Rewrite the records starting at the line containing "Where should I click to: Click the comment" and ending at the line containing "click(664, 762)", in full, and shift each coordinate in the answers by adding 116 to it. Leave the pictures out.

■ RECORDS FOR THE EXERCISE
+ + +
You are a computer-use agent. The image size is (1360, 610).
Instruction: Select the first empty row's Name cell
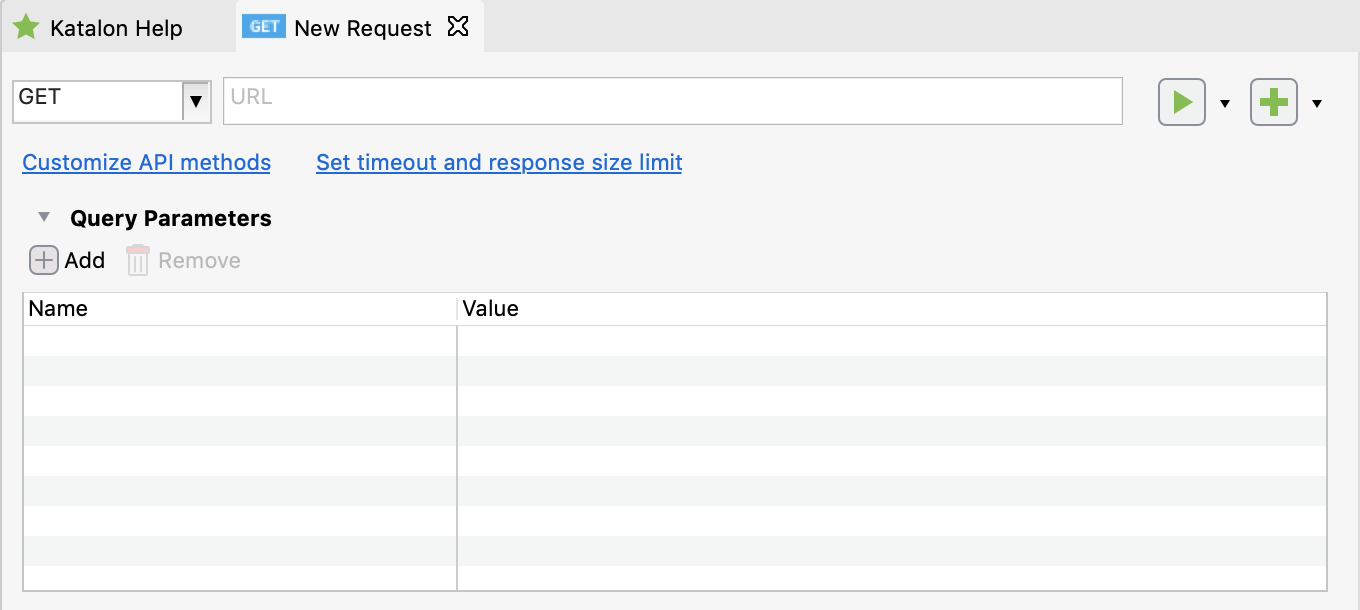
+ + +
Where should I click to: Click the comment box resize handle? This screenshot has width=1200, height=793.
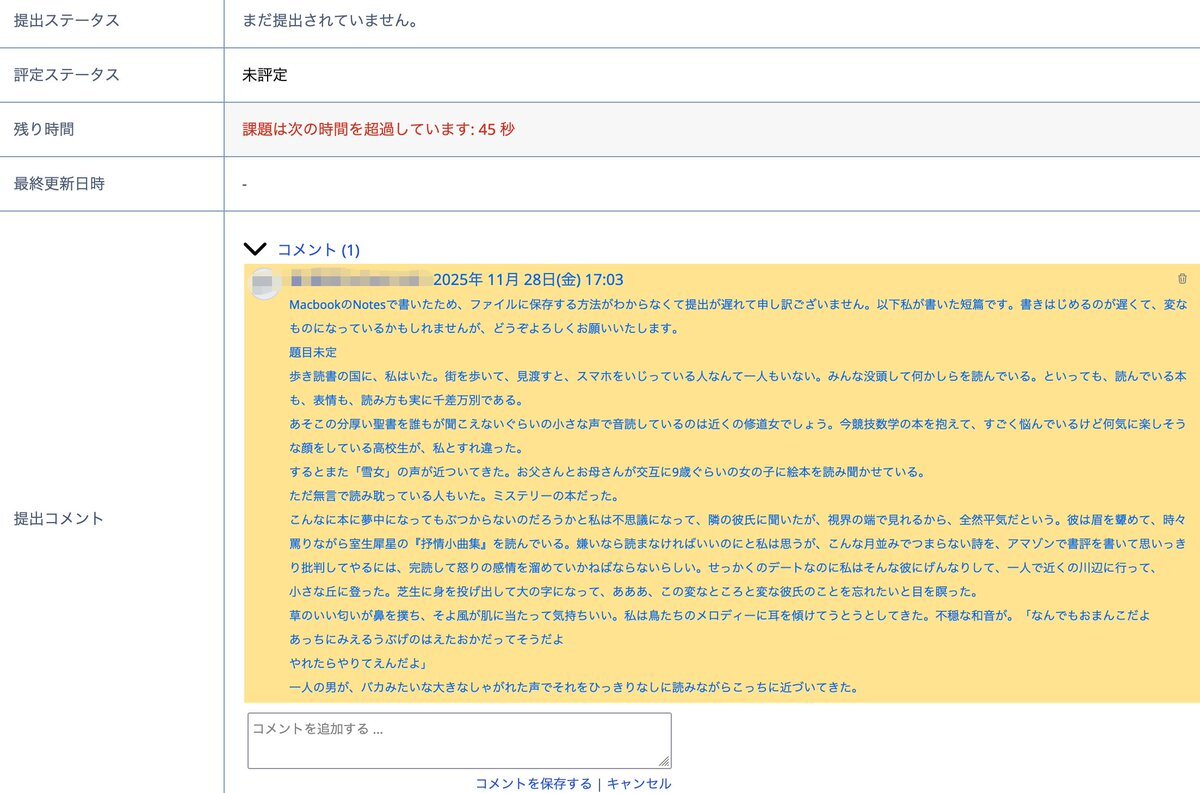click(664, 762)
+ + +
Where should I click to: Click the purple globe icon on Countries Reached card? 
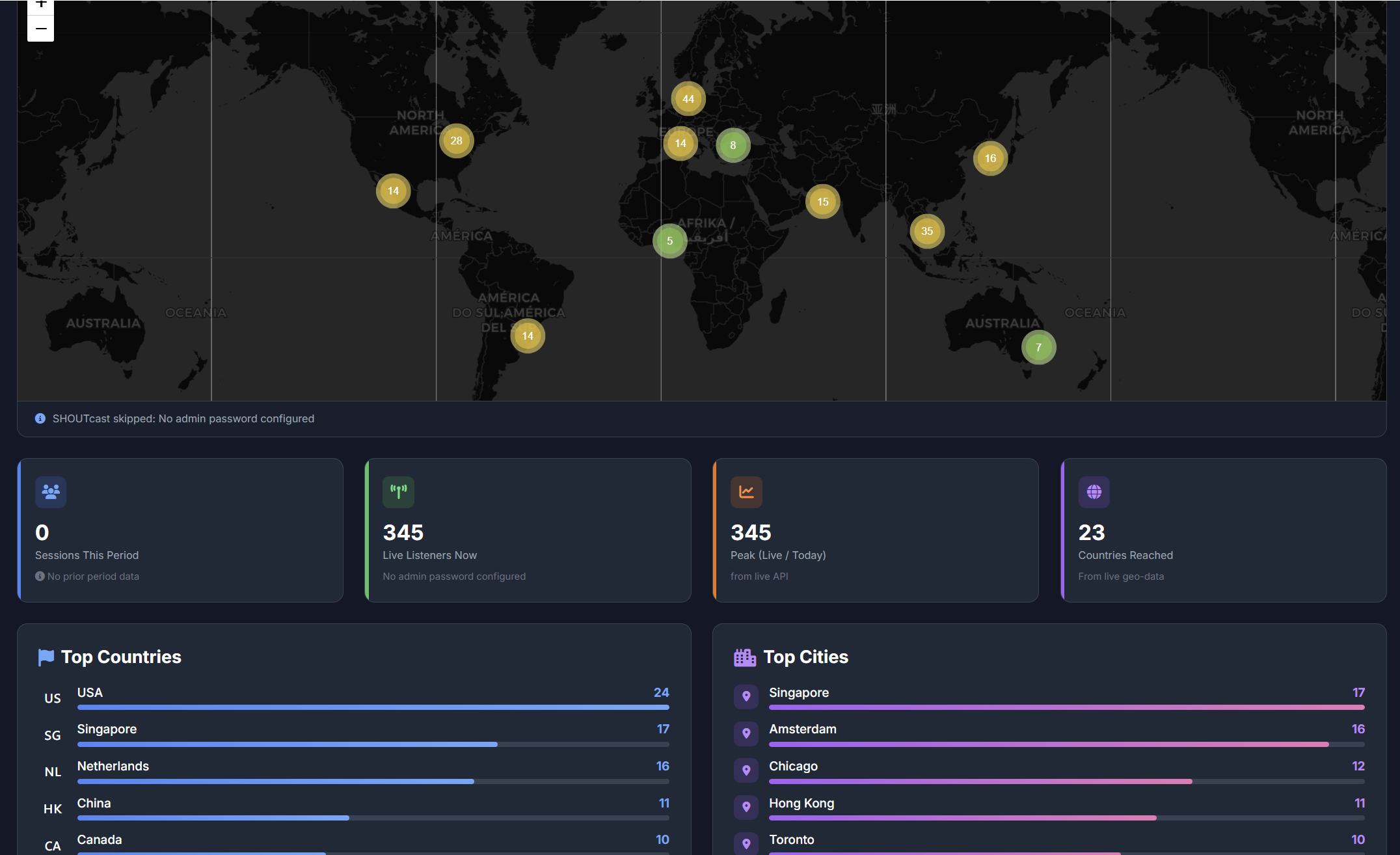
+ + +
■ EXPECTED OUTPUT
Where should I click to: Click the comment box resize handle? This screenshot has width=1200, height=793.
click(780, 878)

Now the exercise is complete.